— Aim —
Write out the listing word for word, starting at its first line and ending at the line that contains "pyautogui.click(x=198, y=250)", including both of those lines.
>> Start Extracted records
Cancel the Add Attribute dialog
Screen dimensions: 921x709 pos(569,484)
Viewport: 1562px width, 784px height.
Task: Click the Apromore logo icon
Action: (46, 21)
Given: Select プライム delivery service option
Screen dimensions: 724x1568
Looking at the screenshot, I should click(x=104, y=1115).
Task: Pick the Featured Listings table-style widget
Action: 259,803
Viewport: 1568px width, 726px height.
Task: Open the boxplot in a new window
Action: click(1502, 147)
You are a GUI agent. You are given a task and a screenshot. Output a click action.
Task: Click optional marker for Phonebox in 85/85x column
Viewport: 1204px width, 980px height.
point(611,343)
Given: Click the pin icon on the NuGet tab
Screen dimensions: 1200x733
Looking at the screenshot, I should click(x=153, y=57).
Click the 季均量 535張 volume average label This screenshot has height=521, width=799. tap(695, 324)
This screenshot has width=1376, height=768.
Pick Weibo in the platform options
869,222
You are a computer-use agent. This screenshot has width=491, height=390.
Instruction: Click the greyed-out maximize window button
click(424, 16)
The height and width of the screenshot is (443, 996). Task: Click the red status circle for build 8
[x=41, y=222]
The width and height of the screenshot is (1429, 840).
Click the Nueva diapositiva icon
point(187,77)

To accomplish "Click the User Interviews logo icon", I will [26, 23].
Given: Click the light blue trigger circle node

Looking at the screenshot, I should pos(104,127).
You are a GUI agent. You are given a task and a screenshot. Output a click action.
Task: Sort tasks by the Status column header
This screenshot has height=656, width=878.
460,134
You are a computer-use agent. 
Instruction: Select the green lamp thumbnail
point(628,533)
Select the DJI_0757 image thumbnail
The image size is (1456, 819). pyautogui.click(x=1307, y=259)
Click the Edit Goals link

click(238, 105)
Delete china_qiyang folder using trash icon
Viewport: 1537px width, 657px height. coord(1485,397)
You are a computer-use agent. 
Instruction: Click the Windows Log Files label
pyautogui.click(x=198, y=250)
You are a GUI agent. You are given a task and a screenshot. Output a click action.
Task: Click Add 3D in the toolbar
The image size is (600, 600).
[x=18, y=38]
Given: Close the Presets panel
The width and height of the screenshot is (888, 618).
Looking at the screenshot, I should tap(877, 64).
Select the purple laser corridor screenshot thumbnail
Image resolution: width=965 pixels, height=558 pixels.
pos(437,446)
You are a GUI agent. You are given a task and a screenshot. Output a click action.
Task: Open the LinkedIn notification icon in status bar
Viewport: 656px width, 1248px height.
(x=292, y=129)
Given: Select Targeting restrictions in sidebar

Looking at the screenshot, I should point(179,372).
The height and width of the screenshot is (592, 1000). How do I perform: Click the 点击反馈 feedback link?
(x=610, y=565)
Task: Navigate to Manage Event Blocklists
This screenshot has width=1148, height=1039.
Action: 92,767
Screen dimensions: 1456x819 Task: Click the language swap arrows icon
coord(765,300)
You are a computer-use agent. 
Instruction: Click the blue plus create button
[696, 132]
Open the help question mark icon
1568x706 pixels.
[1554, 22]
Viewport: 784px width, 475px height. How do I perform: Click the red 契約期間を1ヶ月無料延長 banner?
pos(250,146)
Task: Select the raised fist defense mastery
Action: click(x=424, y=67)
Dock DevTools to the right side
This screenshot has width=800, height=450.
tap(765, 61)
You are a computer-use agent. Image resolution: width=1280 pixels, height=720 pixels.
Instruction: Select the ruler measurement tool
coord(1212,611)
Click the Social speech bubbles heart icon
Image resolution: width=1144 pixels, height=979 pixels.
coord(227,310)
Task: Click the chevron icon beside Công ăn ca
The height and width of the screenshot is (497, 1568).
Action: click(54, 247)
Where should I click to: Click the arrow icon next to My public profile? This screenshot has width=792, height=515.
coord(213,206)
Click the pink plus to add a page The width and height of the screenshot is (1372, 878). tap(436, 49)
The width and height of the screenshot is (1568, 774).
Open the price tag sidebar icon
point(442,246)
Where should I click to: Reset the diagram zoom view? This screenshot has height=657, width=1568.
>> End Extracted records
— Output of the exercise —
Cancel the Add Attribute dialog
Screen dimensions: 921x709 pos(569,484)
Viewport: 1562px width, 784px height.
Task: Click the Apromore logo icon
Action: (46, 21)
Given: Select プライム delivery service option
Screen dimensions: 724x1568
Looking at the screenshot, I should click(x=104, y=1115).
Task: Pick the Featured Listings table-style widget
Action: 259,803
Viewport: 1568px width, 726px height.
Task: Open the boxplot in a new window
Action: click(1502, 147)
You are a GUI agent. You are given a task and a screenshot. Output a click action.
Task: Click optional marker for Phonebox in 85/85x column
Viewport: 1204px width, 980px height.
point(611,343)
Given: Click the pin icon on the NuGet tab
Screen dimensions: 1200x733
Looking at the screenshot, I should click(x=153, y=57).
Click the 季均量 535張 volume average label This screenshot has height=521, width=799. tap(695, 324)
This screenshot has width=1376, height=768.
Pick Weibo in the platform options
869,222
You are a computer-use agent. This screenshot has width=491, height=390.
Instruction: Click the greyed-out maximize window button
click(424, 16)
The height and width of the screenshot is (443, 996). Task: Click the red status circle for build 8
[x=41, y=222]
The width and height of the screenshot is (1429, 840).
Click the Nueva diapositiva icon
point(187,77)

To accomplish "Click the User Interviews logo icon", I will [26, 23].
Given: Click the light blue trigger circle node

Looking at the screenshot, I should pos(104,127).
You are a GUI agent. You are given a task and a screenshot. Output a click action.
Task: Sort tasks by the Status column header
This screenshot has height=656, width=878.
460,134
You are a computer-use agent. 
Instruction: Select the green lamp thumbnail
point(628,533)
Select the DJI_0757 image thumbnail
The image size is (1456, 819). pyautogui.click(x=1307, y=259)
Click the Edit Goals link

click(238, 105)
Delete china_qiyang folder using trash icon
Viewport: 1537px width, 657px height. coord(1485,397)
You are a computer-use agent. 
Instruction: Click the Windows Log Files label
pyautogui.click(x=198, y=250)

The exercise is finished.